Opposition to Reagan, particularly in Europe, was largely dominated by left-wing groups and centred on the issue of nuclear disarmament. For Deaver, these protests, often featuring long-haired left-wing radicals, some of whom would helpfully display a hammer and sickle banner, didn’t distract from the presidential image. However, Ireland was different.

Reagan’s White House viewed Central America as a vital front in the Cold War. Throughout the 1980s it supported right-wing paramilitaries in Nicaragua, El Salvador and Honduras.

The attitude among many in Ireland to this growing left-wing movement was considerably more nuanced. In addition to the traditional support from left-of-centre groups, Ireland’s long missionary tradition had resulted in Irish priest and nuns working with the poor throughout Latin America. For them, left-wing governments and movements were a reaction to the violence, exploitation and abuse of human rights perpetrated by the wealth elite which American policy sought to bolster. The brutal murder in March 1980 of Archbishop Romero by right-wing thugs in El Salvador increased international awareness of the turmoil in the region.

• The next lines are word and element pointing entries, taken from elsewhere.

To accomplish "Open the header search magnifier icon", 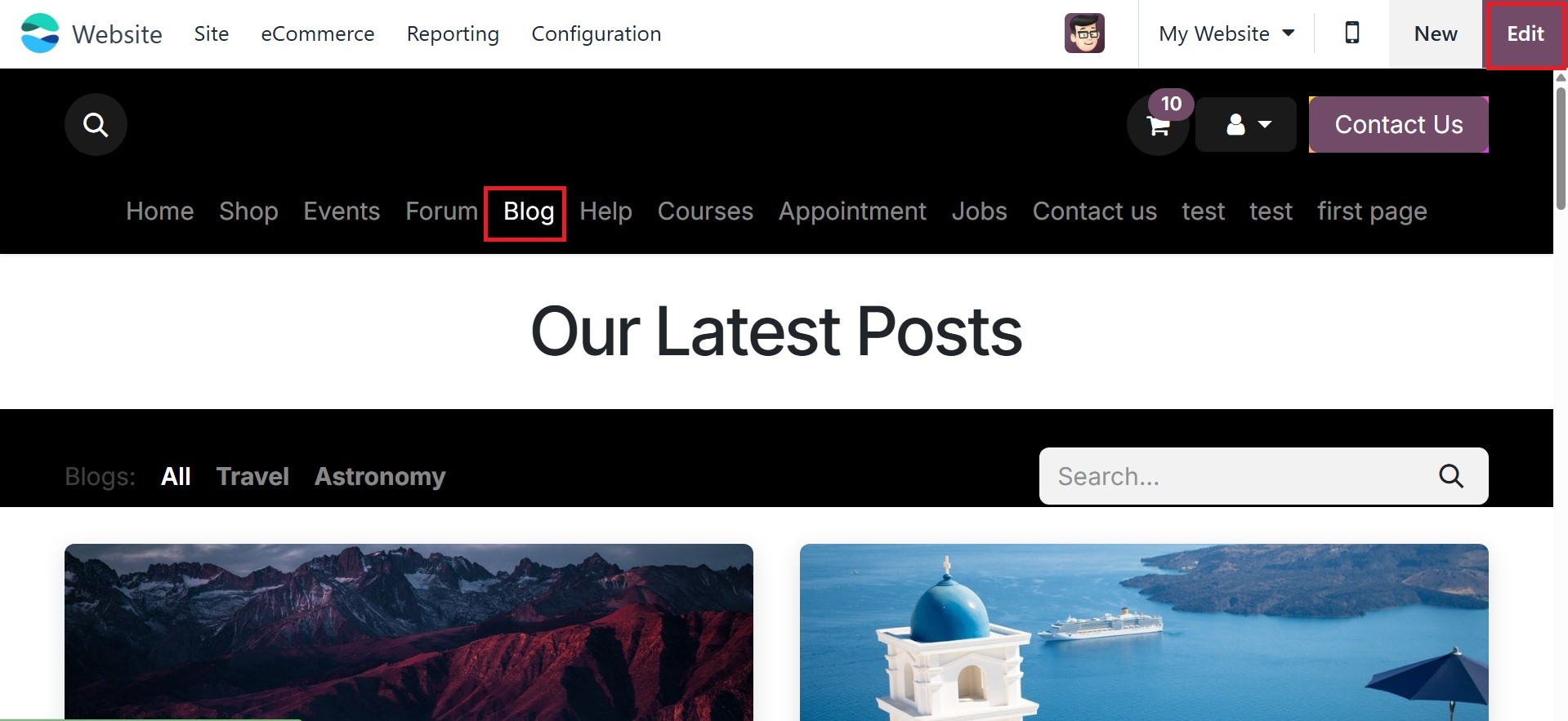I will pyautogui.click(x=96, y=125).
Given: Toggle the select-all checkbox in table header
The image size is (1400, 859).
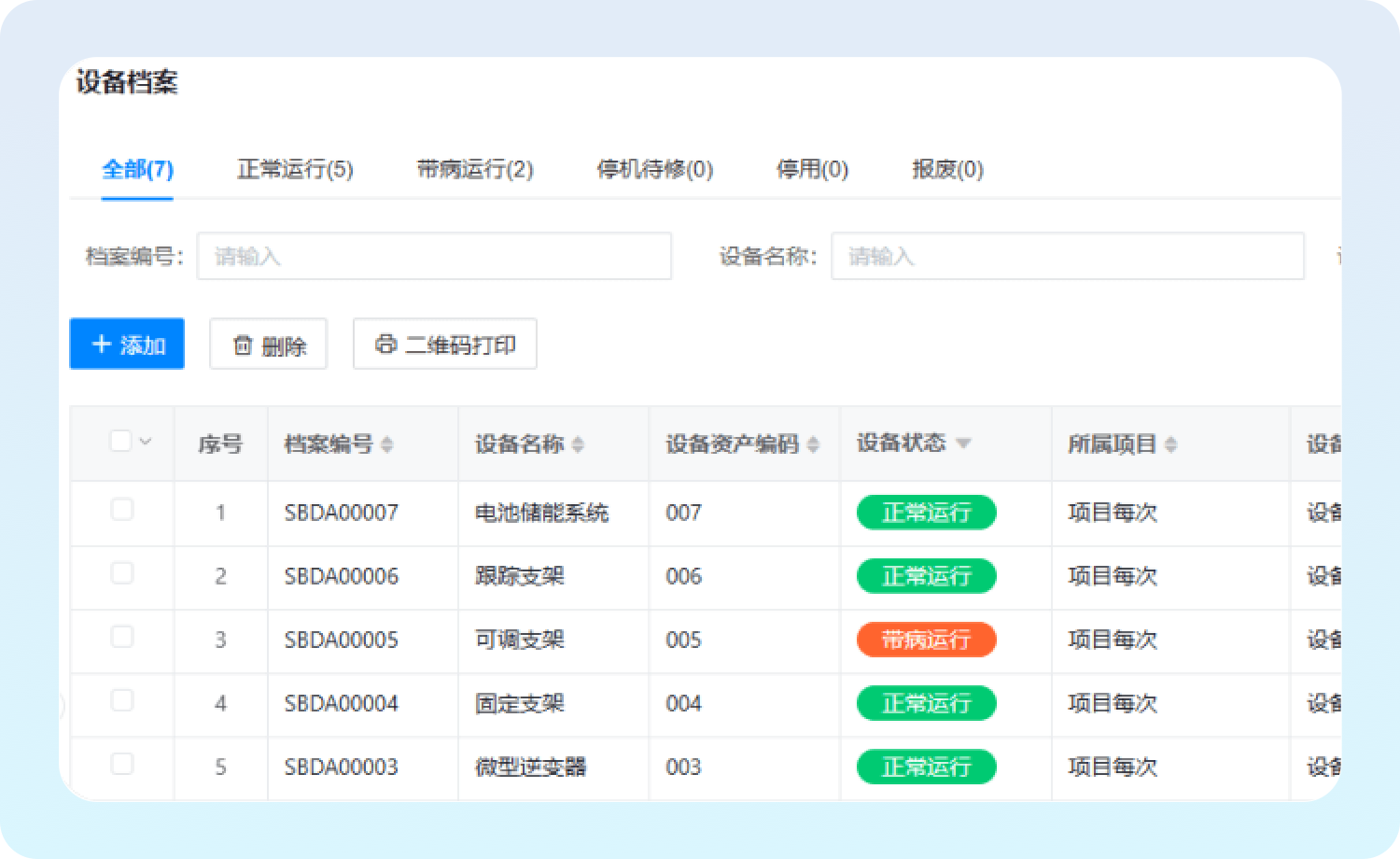Looking at the screenshot, I should (120, 441).
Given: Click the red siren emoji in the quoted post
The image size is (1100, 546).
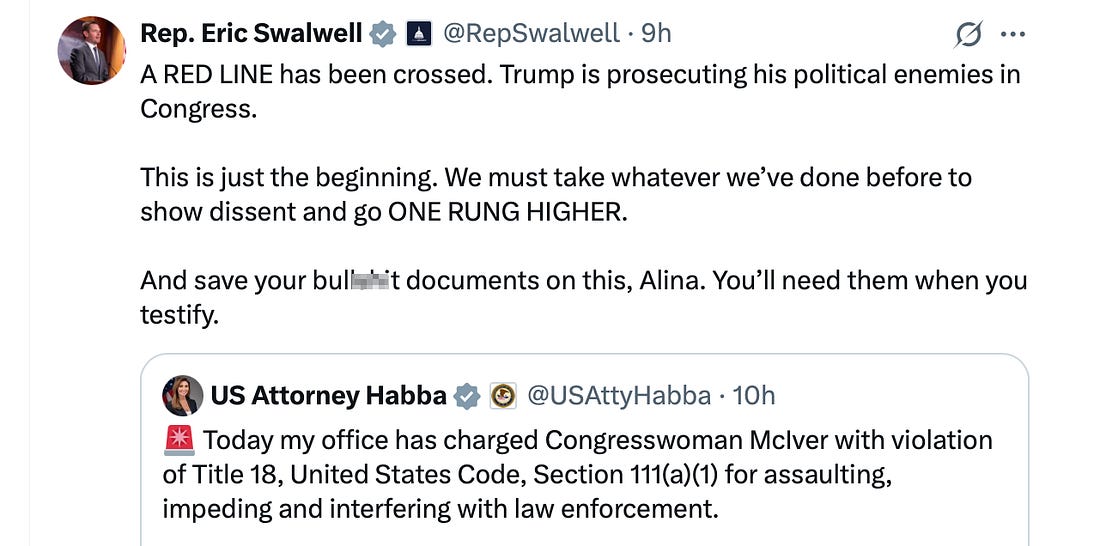Looking at the screenshot, I should 180,440.
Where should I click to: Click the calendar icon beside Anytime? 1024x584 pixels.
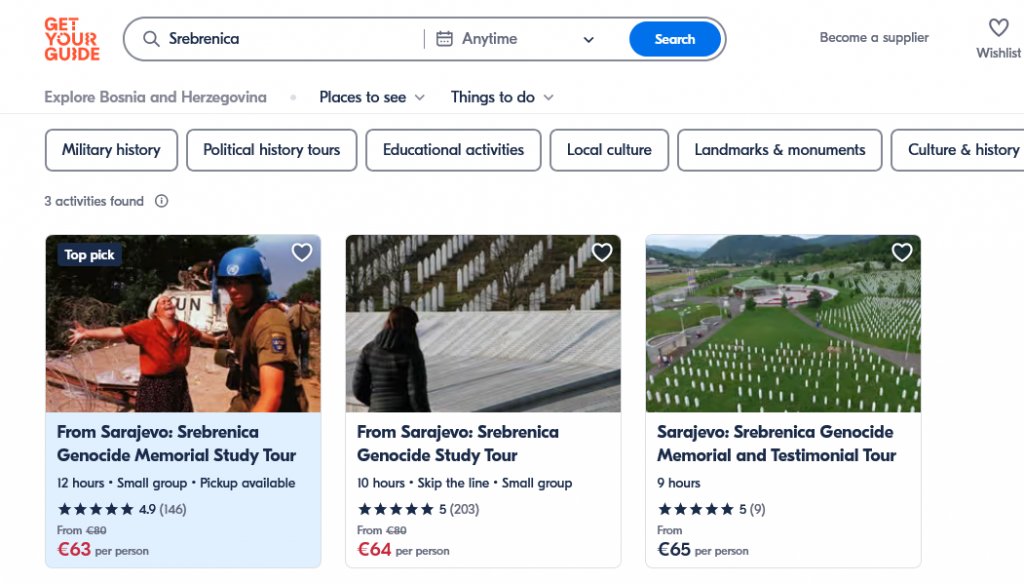(x=444, y=39)
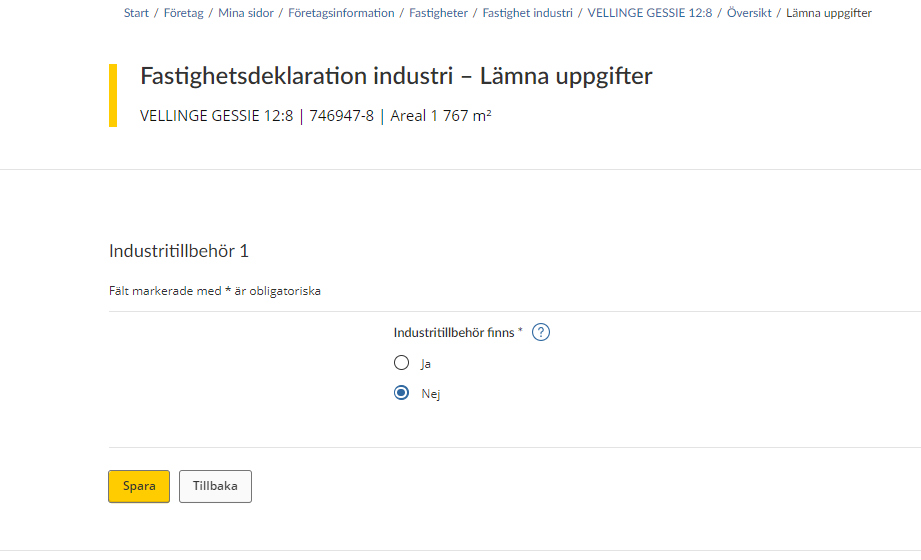This screenshot has width=921, height=560.
Task: Navigate to the Företag breadcrumb
Action: click(x=183, y=13)
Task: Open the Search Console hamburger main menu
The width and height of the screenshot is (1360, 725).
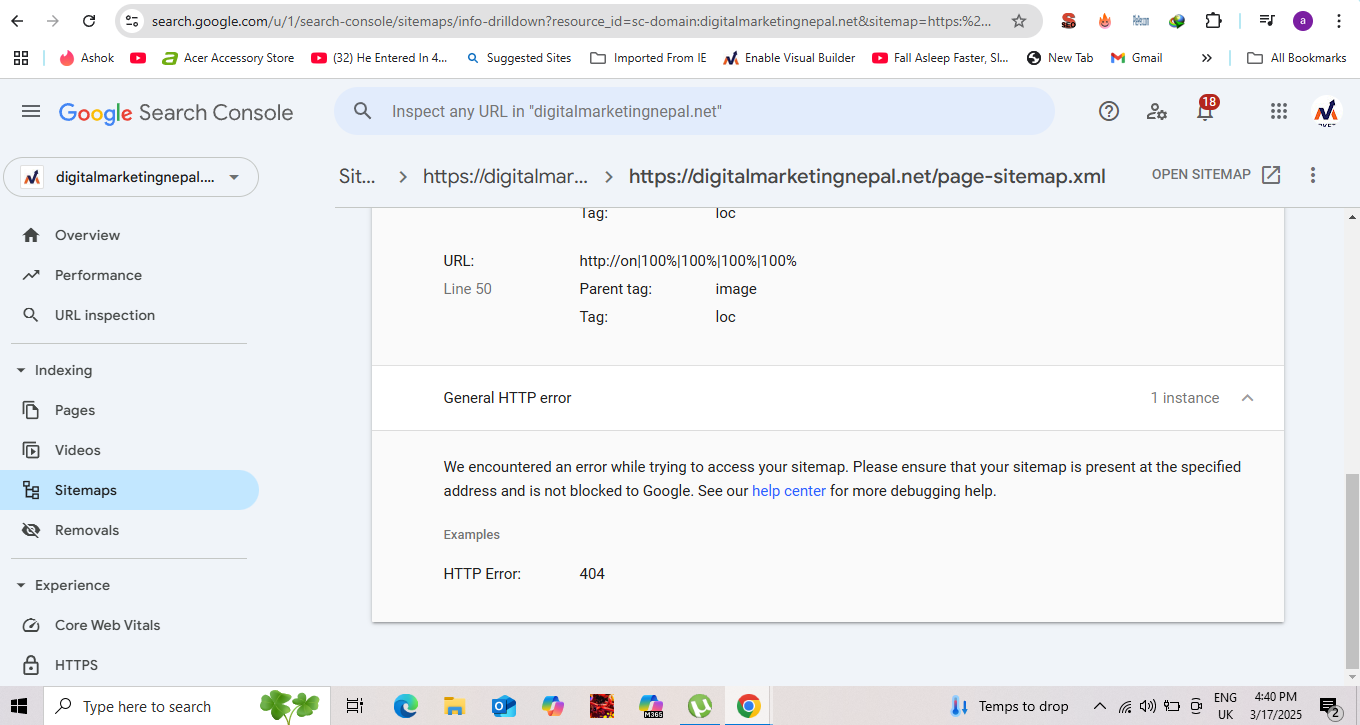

A range of groups in Ireland, involving both religious and left-wing activists, were deeply critical of US policy, and senior public figures such as Bishop Eamon Casey and Michael D Higgins had visited Nicaragua and El Salvador in the years prior to Reagan’s visit.

This unique coalition of the Irish Left and concerned religious formed the backbone of the anti-Reagan protest movement. What is remarkable is that many from each side had been on opposing camps during the bitter abortion referendum held just months before. Yet the depth of feeling about injustice in Central America was such that these differences were largely set aside.

The anti-Reagan protests were notable not just for their composition but also for their inventiveness. The moment the president’s plane landed at Shannon a group of nuns, Sisters for Justice, began a hunger strike outside the Garden of Remembrance which lasted until Reagan departed four days later. In Galway, where Reagan received an honorary doctorate of laws from UCG, a “de-conferring” ceremony was held in Eyre Square where previous recipients of honorary doctorates burnt their parchments to show their disgust at the NUI decision. Bishop Eamon Casey didn’t attend the UCG ceremony; instead he found a religious service as far away from the campus as possible.

While the protests were peaceful there was noticeable concern, and overreaction, among the Irish authorities. In advance of major marches in Dublin city, council workers were instructed to remove all posters advertising the events. A women’s peace camp erected outside the US ambassador’s residence in the Phoenix Park was forcibly removed by gardaí before Reagan reached Dublin and the 33 women involved were arrested and detained for 24 hours.

Reagan’s keynote speech to the Oireachtas on the final day of the tour surprised many. Instead of a sentimental evocation of his own roots and the strength of the Irish- American relationship, Reagan used the opportunity to deliver a keynote foreign policy address.

However, another incident in the Dáil chamber is equally noteworthy. Before Reagan began his address, the leader of the Workers’ Party, Tomás MacGiolla, got to his feet and explained why he and his fellow TD, Prionsias De Rossa, along with independent Tony Gregory, would leave the chamber. Despite being perfectly audible, so much so that he was booed and heckled by other parliamentarians present, MacGiolla’s words were never recorded in the official record. To this day the Dáil report of the June 4th 1984 refers only to “interruptions”.

Reagan departed the following day. The footage for his Irish visit was suitably edited and shown to his Republican followers in Dallas the following August. In November, Reagan went on to record a crushing victory over Democratic challenger Walter Mondale. For Deaver it was a triumph, but at times during those four days in June he must asked himself whether those pesky Irish had rained on his parade.